Start funding the police the way the army is funded and you will see a change!
How can police officers pursue investigations diligently when they are expected to pay for even FIR copies themselves?
Corrupt, immoral, ill-mannered, undisciplined and mostly ‘chillar’– these words strike people’s minds while thinking of the civilian government’s prime law enforcement agency: the police. Even I had such an impression, although not as vile, of the police, owing to my encounters, interactions and dealings with the paramilitary force. But, after joining it, I have seen another side of the coin that remains hidden from the limelight of the masses’ eyes.
Each kind of image or character building, whether flaunting or humiliating, takes time to build. The successive years of deep politicisation, improper institutional training, out-dated infrastructure and above all, a lack of funds coupled with an inappropriate budget have fetched ignominy to this institution.
Constables do behave harshly, investigation officers do bag money from people, and some do demand ‘kharcha pani’ (expenditure) for rendered services, but they do not represent the entire force. There are tons of officers and subordinates who don’t completely mould into the popular definition of the police department.
How can a police station operate on 10 litres of daily fuel that it is allotted to them, especially when it has multiple villages under its watch, some that are many kilometres apart?
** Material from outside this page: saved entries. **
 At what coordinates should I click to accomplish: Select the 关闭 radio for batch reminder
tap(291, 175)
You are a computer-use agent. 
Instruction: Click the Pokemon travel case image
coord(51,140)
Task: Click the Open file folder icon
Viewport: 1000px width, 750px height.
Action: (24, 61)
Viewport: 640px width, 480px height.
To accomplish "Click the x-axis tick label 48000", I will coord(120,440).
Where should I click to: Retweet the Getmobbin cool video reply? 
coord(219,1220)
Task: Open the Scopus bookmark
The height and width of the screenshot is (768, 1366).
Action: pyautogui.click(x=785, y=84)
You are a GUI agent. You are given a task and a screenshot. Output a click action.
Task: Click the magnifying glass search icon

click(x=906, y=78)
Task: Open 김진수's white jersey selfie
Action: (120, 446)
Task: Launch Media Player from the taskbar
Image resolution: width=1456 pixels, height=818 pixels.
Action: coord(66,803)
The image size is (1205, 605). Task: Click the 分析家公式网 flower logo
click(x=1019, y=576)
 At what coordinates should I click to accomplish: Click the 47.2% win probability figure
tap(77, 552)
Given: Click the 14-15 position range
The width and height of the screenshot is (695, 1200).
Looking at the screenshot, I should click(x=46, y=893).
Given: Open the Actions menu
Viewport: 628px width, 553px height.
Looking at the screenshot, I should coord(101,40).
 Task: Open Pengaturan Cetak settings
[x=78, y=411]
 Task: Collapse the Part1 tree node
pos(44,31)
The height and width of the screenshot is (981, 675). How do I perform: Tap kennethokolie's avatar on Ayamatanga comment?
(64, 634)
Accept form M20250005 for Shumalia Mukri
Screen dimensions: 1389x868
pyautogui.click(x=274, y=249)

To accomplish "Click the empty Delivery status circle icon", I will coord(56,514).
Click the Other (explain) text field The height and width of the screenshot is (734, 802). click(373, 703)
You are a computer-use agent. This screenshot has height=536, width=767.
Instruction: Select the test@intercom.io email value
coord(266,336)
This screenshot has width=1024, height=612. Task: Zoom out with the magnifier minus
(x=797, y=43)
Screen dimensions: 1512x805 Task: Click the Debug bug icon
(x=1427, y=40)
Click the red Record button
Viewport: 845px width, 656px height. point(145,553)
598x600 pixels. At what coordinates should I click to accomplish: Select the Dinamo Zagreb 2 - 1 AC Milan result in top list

Furthermore, how will the police produce criminals in court and collect evidence against them within such limited means?
How can a police officer with a moderate salary pursue any investigation diligently when he/she has to pay money from his/her own pocket for FIR copies, criminal’s medical certificates and other proceedings because they are inadequately funded by the government? These individuals collectively bargain the pathetic condition of the police department and not only does it solicit the miseries of corruption, it also fuels their harsh behaviour.
The police are always compared to one of the strongest institutions of Pakistan: the Pakistan Army. For me, the comparison is abjectly based on non-conformity. The army is bestowed with foreign military aid, the biggest share of the country’s annual defence budget and a firm ground on the country’s policymaking for decades.
We have witnessed how the country’s primary defence force of borders has transformed its image through public relations and mass appeasing in the media. How wonderfully it has turned the tables from being subjected to trial for years of flawed policies that cost the country a great deal of money and human resources, to the champions of war on terror. This legacy has been a part of the institutional image building since the separation of East Pakistan; this was the time when the army was deeply humiliated and renounced by the people for its role in secession of the eastern wing of the country. It led to the creation of the Inter Services Public Relations (ISPR) – a media wing of armed forces intended to bridge the gap between the public and the army, to siphon off the positive image of the army and concealing its faults.
In the 80s and 90s, the grim media campaign of the ISPR produced several television dramas that flaunted and glorified the army, while on the other hand termed the civil institutions as corrupt, immoral and unpatriotic. The hits include Alpha Bravo Charlie, Shahpar, Andhera Ujala etc. And this image building has not halted till date; every day we witness how communication via Twitter has glorified the current Army Chief, General Raheel Sharif as the sole saviour of this country.
The story doesn’t end here. The army, apart from its professional tasks runs businesses alone, as well as in partnerships with the private sector. Despite all the impairments of small budgets, funds and political pressures, the police continue to struggle hard in keeping up with serving the people, fighting criminals and laying their lives in the line of duty.
A recent incident that embodies the woes and shortcomings of the police is the Chotu gang operation. The small contingent of police that marched on to the riverine area was not even wearing bulletproof jackets. To make matters worse, their arms were less up to date than the dacoits. But still, they resorted towards their undoubtedly suicide mission.
On the other hand, the army brought gunship helicopters, heavy armoured vehicles, tanks and all the modern weaponry to fight the small gang of roughly 200 muggers and heisters. If the police had access to all these facilities, there wouldn’t have been any need for the army to come in. The police have the onus of maintaining law and order, win people’s confidence by rendering transparent and upright services with moral conduct.
The recent campaigns of revamping the police by provincial governments are laudable steps to rejuvenate the system and abolishing the loathed thanna (prison) culture. But all this will be of no use if governments do not allocate proper budgets and the police do not conform to the latest revamping campaigns. If this continues, the woes of this department will persist because the police have no access to foreign aid, nor does it have a public relations department for image building or a 111 brigade to get a say in policymaking.